Lines of data
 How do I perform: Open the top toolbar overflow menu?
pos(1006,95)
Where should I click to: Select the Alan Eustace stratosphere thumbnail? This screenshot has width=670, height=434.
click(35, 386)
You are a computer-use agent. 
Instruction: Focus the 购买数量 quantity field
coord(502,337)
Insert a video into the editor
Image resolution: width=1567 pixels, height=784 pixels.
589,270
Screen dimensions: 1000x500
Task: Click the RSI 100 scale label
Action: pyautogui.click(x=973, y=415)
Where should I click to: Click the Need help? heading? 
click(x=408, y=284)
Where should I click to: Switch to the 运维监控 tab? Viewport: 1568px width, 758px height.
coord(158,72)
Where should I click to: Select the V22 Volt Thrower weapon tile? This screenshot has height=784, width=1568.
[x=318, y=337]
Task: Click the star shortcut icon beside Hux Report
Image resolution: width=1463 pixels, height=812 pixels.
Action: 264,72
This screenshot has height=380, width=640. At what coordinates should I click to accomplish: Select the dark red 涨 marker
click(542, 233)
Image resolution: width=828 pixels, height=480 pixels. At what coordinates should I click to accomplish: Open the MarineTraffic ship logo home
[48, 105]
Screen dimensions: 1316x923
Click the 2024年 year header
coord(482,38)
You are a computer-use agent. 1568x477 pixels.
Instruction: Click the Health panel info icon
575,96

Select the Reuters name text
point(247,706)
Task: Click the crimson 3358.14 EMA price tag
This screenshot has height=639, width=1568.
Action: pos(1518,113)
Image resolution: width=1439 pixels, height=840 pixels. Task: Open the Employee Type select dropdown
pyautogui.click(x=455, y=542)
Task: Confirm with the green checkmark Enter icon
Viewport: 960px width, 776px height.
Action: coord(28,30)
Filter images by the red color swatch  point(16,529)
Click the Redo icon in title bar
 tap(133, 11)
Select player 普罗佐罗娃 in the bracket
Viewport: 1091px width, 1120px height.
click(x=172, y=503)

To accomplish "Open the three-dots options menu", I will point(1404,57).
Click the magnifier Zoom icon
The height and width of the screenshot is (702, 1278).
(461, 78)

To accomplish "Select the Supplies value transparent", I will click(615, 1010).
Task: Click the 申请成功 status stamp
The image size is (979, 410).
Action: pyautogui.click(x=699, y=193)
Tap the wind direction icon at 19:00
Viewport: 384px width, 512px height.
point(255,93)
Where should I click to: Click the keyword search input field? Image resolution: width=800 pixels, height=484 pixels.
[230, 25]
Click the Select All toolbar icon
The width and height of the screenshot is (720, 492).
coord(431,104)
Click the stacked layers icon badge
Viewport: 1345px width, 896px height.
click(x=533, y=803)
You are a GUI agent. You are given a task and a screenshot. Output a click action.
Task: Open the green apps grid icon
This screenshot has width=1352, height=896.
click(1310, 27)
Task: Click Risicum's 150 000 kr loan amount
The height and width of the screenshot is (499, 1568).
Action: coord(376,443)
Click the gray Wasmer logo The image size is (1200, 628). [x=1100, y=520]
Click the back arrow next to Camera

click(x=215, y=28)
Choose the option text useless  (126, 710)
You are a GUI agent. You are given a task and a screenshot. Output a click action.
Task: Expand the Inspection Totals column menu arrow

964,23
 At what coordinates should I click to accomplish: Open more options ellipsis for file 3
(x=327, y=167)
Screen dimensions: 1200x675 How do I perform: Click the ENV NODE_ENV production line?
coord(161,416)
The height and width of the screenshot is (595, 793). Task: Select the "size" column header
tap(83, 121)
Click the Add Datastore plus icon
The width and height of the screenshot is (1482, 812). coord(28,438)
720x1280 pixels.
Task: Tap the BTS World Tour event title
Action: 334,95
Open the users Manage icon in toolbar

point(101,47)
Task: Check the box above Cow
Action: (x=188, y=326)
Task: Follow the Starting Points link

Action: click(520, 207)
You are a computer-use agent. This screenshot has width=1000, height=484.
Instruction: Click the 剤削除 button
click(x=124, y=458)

● **What you will do**
Reproduce every line of the data above, character for character.

● **The solution**
 How do I perform: Open the top toolbar overflow menu?
pos(1006,95)
Where should I click to: Select the Alan Eustace stratosphere thumbnail? This screenshot has width=670, height=434.
click(35, 386)
You are a computer-use agent. 
Instruction: Focus the 购买数量 quantity field
coord(502,337)
Insert a video into the editor
Image resolution: width=1567 pixels, height=784 pixels.
589,270
Screen dimensions: 1000x500
Task: Click the RSI 100 scale label
Action: pyautogui.click(x=973, y=415)
Where should I click to: Click the Need help? heading? 
click(x=408, y=284)
Where should I click to: Switch to the 运维监控 tab? Viewport: 1568px width, 758px height.
coord(158,72)
Where should I click to: Select the V22 Volt Thrower weapon tile? This screenshot has height=784, width=1568.
[x=318, y=337]
Task: Click the star shortcut icon beside Hux Report
Image resolution: width=1463 pixels, height=812 pixels.
Action: 264,72
This screenshot has height=380, width=640. At what coordinates should I click to accomplish: Select the dark red 涨 marker
click(542, 233)
Image resolution: width=828 pixels, height=480 pixels. At what coordinates should I click to accomplish: Open the MarineTraffic ship logo home
[48, 105]
Screen dimensions: 1316x923
Click the 2024年 year header
coord(482,38)
You are a computer-use agent. 1568x477 pixels.
Instruction: Click the Health panel info icon
575,96

Select the Reuters name text
point(247,706)
Task: Click the crimson 3358.14 EMA price tag
This screenshot has height=639, width=1568.
Action: pos(1518,113)
Image resolution: width=1439 pixels, height=840 pixels. Task: Open the Employee Type select dropdown
pyautogui.click(x=455, y=542)
Task: Confirm with the green checkmark Enter icon
Viewport: 960px width, 776px height.
Action: coord(28,30)
Filter images by the red color swatch  point(16,529)
Click the Redo icon in title bar
 tap(133, 11)
Select player 普罗佐罗娃 in the bracket
Viewport: 1091px width, 1120px height.
click(x=172, y=503)

To accomplish "Open the three-dots options menu", I will point(1404,57).
Click the magnifier Zoom icon
The height and width of the screenshot is (702, 1278).
(461, 78)

To accomplish "Select the Supplies value transparent", I will click(615, 1010).
Task: Click the 申请成功 status stamp
The image size is (979, 410).
Action: pyautogui.click(x=699, y=193)
Tap the wind direction icon at 19:00
Viewport: 384px width, 512px height.
point(255,93)
Where should I click to: Click the keyword search input field? Image resolution: width=800 pixels, height=484 pixels.
[230, 25]
Click the Select All toolbar icon
The width and height of the screenshot is (720, 492).
coord(431,104)
Click the stacked layers icon badge
Viewport: 1345px width, 896px height.
click(x=533, y=803)
You are a GUI agent. You are given a task and a screenshot. Output a click action.
Task: Open the green apps grid icon
This screenshot has width=1352, height=896.
click(1310, 27)
Task: Click Risicum's 150 000 kr loan amount
The height and width of the screenshot is (499, 1568).
Action: coord(376,443)
Click the gray Wasmer logo The image size is (1200, 628). [x=1100, y=520]
Click the back arrow next to Camera

click(x=215, y=28)
Choose the option text useless  (126, 710)
You are a GUI agent. You are given a task and a screenshot. Output a click action.
Task: Expand the Inspection Totals column menu arrow

964,23
 At what coordinates should I click to accomplish: Open more options ellipsis for file 3
(x=327, y=167)
Screen dimensions: 1200x675 How do I perform: Click the ENV NODE_ENV production line?
coord(161,416)
The height and width of the screenshot is (595, 793). Task: Select the "size" column header
tap(83, 121)
Click the Add Datastore plus icon
The width and height of the screenshot is (1482, 812). coord(28,438)
720x1280 pixels.
Task: Tap the BTS World Tour event title
Action: 334,95
Open the users Manage icon in toolbar

point(101,47)
Task: Check the box above Cow
Action: (x=188, y=326)
Task: Follow the Starting Points link

Action: click(520, 207)
You are a computer-use agent. This screenshot has width=1000, height=484.
Instruction: Click the 剤削除 button
click(x=124, y=458)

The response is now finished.